Sarımsaklı sirkeli patlıcan kızartma:
“Mikdar-ı
vâfî badıncanı tekerlek ve incerek doğrayub tuzlu suda bir mikdar tevkifden
soñra dakik-i hâsa bulayub kızgın sade yağa atub kızartup sahna dizeler ba‘dehu
birkaç diş sarımsağı tuz ile gereği gibi döğüb iki üç fincan sirke ilâve
itdikde karışdırub işbu dizilmiş badıncanların üzerine döküp kor üstünde
kaynatub cekdikde indirüb tenavül buyrıla eğer badıncanların temizce zeytun
yağında kızartılur isede fena olmaz.”
Erikli yalancı dolma:
“Yüz dirhem
mikdarı a‘lâ rugan-ı zeyt tabada yandıkda bir kıyye mikdarı soğanı ince
doğrayub bişüreler tamam kararmağa yüz dutdıkda bir kıyye mikdarı dahî
yaykanmış Mısır pirincini vaz‘ idüb karışdıralar cüzî‘ levni dönüb sarardıkda içine iki üç fincan su
koyup birkaç kere dıkırdadıkda indirüb içine tuz ve büber ve darçın ve döğülmüş
kuru na‘na‘ ‘ilâ(v)e itdikde eyüce karışdırub taze haşlanmış asma yaprağına
ince ve uzun sarıp altına asma çubukları dizilmiş tencerenin içine aralarına
çakal eriği ile tertib üzre istif idüb üzerine tencerenin ağzından küçürek
sahan veya lenger ile basdırub ve üstüne çıkar çıkmaz su koyup kapağını
kapadıkda tabh oluna suyını çekdikde bir kere yoklamak lazımdır eğer dirice ise
bir mikdar dahî su konıla çünki her pirincin kuvveti başka derecede olur
meşhuru budur.”
Tarak dolması:
“Birkaç baş
çentilmiş soğanı tabada cüzî‘ rugan-ı
sade ile kavırub içine yaykanmış pirinç dahî tuz ve büber ile koyup ateş
üzerinde vâfî karışdıralar ba‘dehu gereği gibi kazıyub temizlenmiş darakları
bıçak ile açub işbu pirinci içine doldırub tamam oldukda bir vâsl‘ca tencereye
nizâmîla dizüp bir mikdar rugan-ı zeyt ve üzerine çıkınca su koyup dahâ üzerine
bir lenger veya dabak koyup tencerenin kapağını kapadıkda mu‘tedil kor üstünde
âheste bişüreler suyını çekdikde soğuk veyahud
sıcak iken tabaklara tek tek istif idüb tenavül buyrıla işbu darakları
ânifen zikr olundığı midye salması gibide tabh iderler lakîn bu dürlüsinin
da‘amı dahâ nefis olur.”
Mahmud Nemin Bin Tosun’un müellefi olduğu “Aşçıbaşı” isimli
yemek kitabında (1900 yılı) sekiz tane zeytinyağlı yemek geçmektedir. Bunlardan
zeytinyağlı patlıcanlı pilâv:
“Evvelâ
tavaya beş altı kaşık zeytinyağı, beş altı baş kuru soğan ve bir nihâyet
birbuçuk kadar da patlıcan dilinip kuşbaşı doğranıldıkta hepsi bir arada
kavrulur. Pirince göre kaynar suya tuz atılıp tavadaki mahlût[4]

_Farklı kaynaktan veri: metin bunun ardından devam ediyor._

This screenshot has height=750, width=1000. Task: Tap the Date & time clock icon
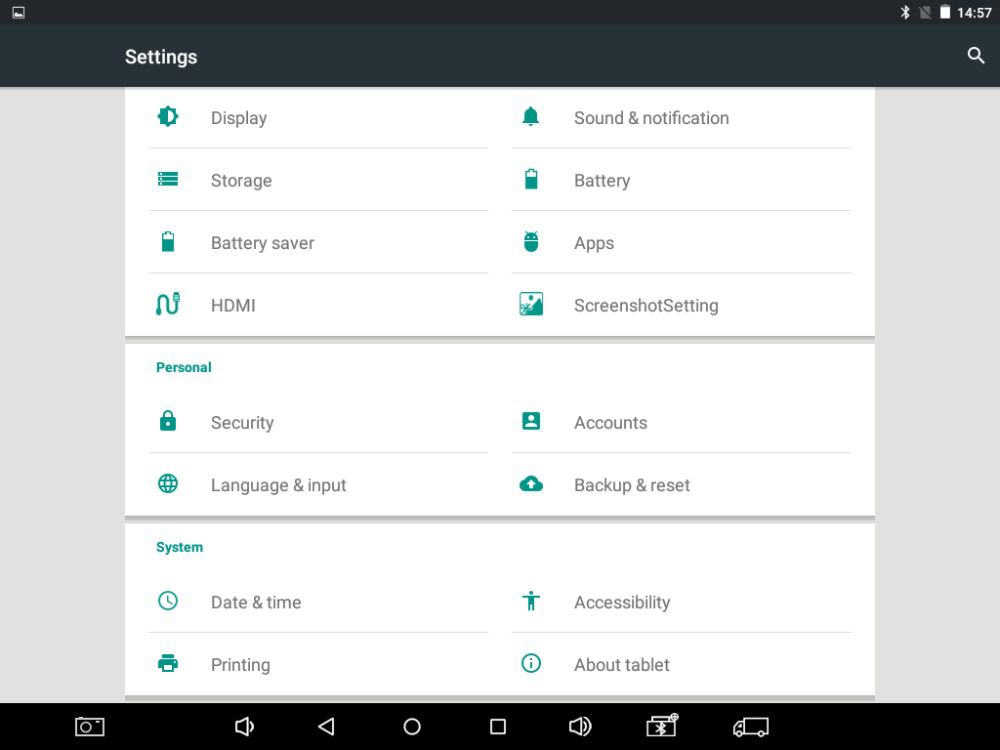click(x=168, y=601)
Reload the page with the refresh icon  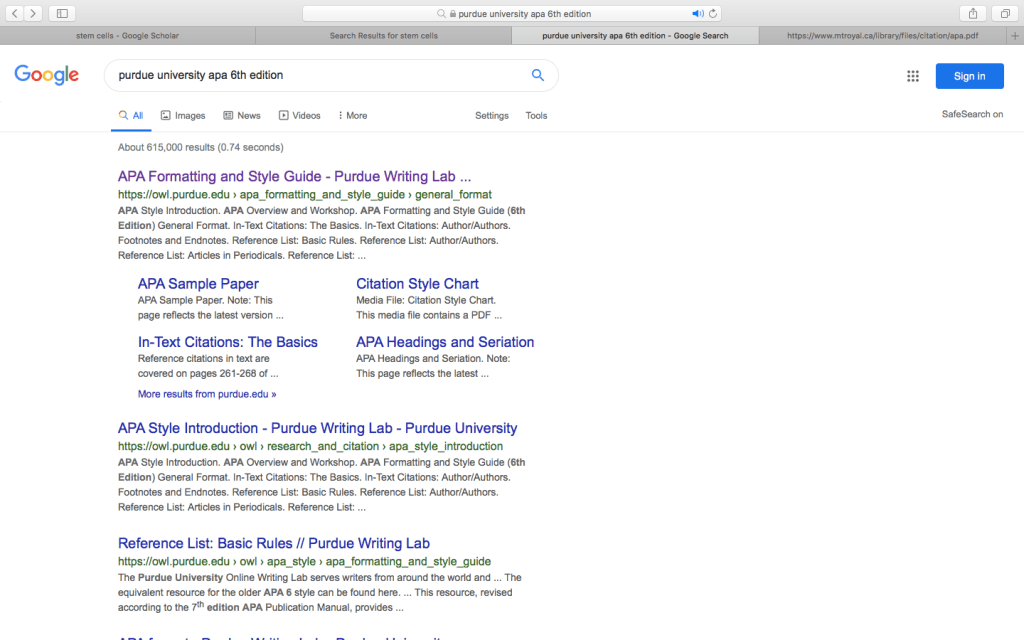(x=713, y=14)
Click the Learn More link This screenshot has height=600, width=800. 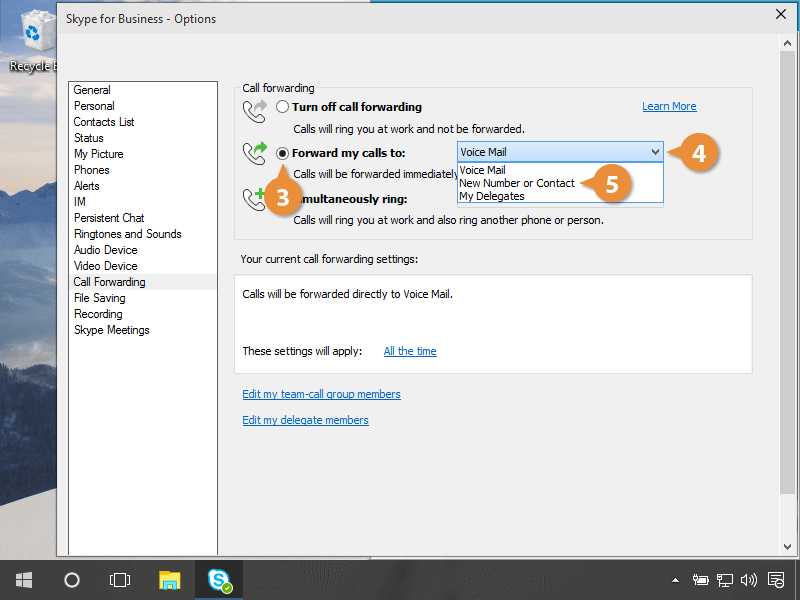[669, 107]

içine boşaltılır ve bu meyânda pirinci de salınır. Suyunu çektikte indirip bir
kıvılcımlı köz ateşe oturtulur ve yarım saat şu hâlde kaldıkta kevgîr ile
karıştırılarak tabağa boşaltılır. Üzerinin bahârâtı da serpilip hemen tenâvül
oluna.”
Zeytinyağlı kuru bakla-börülce:
“Baklanın
evvelce baş cihetinde olan siyahı kesilip kevgîr içinde güzelce yıkamdıkta bir
tencereye konulur. Bir tavaya dört beş kaşık dolgunca zeytinyağı ve o kadar da
çentilmiş soğan ile kavrulup tencereye dökülür ve üzerini haylice geçinceye
kadar kaynar su ilâve edilerek ateşe oturtulur. Hamur gibi ta’bîrince piştikte
indirilip bahârâtı da ilâve olunarak tenâvül oluna, hoş olur. Baklanın küçüğüne
de ful derler ki bu da Beyrut mahsûlâtındandır. Bunun tabhı daha güzel olur.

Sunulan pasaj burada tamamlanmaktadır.